Rewrite the lines below, changing each "Export button" to "Download button" and leaving everything else unchanged.

- _SUPPLIED RECORDS_
%%
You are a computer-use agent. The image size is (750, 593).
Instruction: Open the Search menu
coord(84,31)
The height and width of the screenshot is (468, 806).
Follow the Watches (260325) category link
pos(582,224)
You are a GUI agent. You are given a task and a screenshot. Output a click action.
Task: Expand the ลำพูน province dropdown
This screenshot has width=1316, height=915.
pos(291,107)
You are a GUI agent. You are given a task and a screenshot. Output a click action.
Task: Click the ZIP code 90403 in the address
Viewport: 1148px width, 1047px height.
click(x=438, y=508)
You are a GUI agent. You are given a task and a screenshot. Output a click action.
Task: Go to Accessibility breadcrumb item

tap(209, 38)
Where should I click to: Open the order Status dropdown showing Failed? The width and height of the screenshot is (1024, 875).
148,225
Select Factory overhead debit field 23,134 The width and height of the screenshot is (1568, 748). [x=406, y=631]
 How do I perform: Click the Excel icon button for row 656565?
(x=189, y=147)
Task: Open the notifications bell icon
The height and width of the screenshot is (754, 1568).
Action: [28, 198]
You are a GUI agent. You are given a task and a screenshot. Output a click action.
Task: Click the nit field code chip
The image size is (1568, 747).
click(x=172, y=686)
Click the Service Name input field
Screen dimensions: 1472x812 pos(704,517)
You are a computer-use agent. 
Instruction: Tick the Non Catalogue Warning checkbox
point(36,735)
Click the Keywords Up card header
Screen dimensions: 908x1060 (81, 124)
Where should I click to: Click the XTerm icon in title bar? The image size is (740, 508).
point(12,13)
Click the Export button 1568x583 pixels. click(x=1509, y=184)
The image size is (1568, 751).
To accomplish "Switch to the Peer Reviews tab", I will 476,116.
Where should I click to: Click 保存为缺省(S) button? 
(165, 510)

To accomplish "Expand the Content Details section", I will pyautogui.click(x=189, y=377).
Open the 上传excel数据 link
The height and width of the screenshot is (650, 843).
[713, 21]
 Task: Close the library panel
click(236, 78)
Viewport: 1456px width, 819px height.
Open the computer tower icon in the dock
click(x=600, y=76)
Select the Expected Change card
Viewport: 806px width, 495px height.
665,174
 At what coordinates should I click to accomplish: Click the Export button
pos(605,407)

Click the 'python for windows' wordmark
%%
- _ANSWER FOR THIS EXERCISE_
You are a computer-use agent. The image size is (750, 593).
Instruction: Open the Search menu
coord(84,31)
The height and width of the screenshot is (468, 806).
Follow the Watches (260325) category link
pos(582,224)
You are a GUI agent. You are given a task and a screenshot. Output a click action.
Task: Expand the ลำพูน province dropdown
This screenshot has width=1316, height=915.
pos(291,107)
You are a GUI agent. You are given a task and a screenshot. Output a click action.
Task: Click the ZIP code 90403 in the address
Viewport: 1148px width, 1047px height.
click(x=438, y=508)
You are a GUI agent. You are given a task and a screenshot. Output a click action.
Task: Go to Accessibility breadcrumb item

tap(209, 38)
Where should I click to: Open the order Status dropdown showing Failed? The width and height of the screenshot is (1024, 875).
148,225
Select Factory overhead debit field 23,134 The width and height of the screenshot is (1568, 748). [x=406, y=631]
 How do I perform: Click the Excel icon button for row 656565?
(x=189, y=147)
Task: Open the notifications bell icon
The height and width of the screenshot is (754, 1568).
Action: [28, 198]
You are a GUI agent. You are given a task and a screenshot. Output a click action.
Task: Click the nit field code chip
The image size is (1568, 747).
click(x=172, y=686)
Click the Service Name input field
Screen dimensions: 1472x812 pos(704,517)
You are a computer-use agent. 
Instruction: Tick the Non Catalogue Warning checkbox
point(36,735)
Click the Keywords Up card header
Screen dimensions: 908x1060 (81, 124)
Where should I click to: Click the XTerm icon in title bar? The image size is (740, 508).
point(12,13)
Click the Download button 1568x583 pixels. click(x=1509, y=184)
The image size is (1568, 751).
To accomplish "Switch to the Peer Reviews tab", I will 476,116.
Where should I click to: Click 保存为缺省(S) button? 
(165, 510)

To accomplish "Expand the Content Details section", I will pyautogui.click(x=189, y=377).
Open the 上传excel数据 link
The height and width of the screenshot is (650, 843).
[713, 21]
 Task: Close the library panel
click(236, 78)
Viewport: 1456px width, 819px height.
Open the computer tower icon in the dock
click(x=600, y=76)
Select the Expected Change card
Viewport: 806px width, 495px height.
665,174
 At what coordinates should I click to accomplish: Click the Download button
pos(605,407)

Click the 'python for windows' wordmark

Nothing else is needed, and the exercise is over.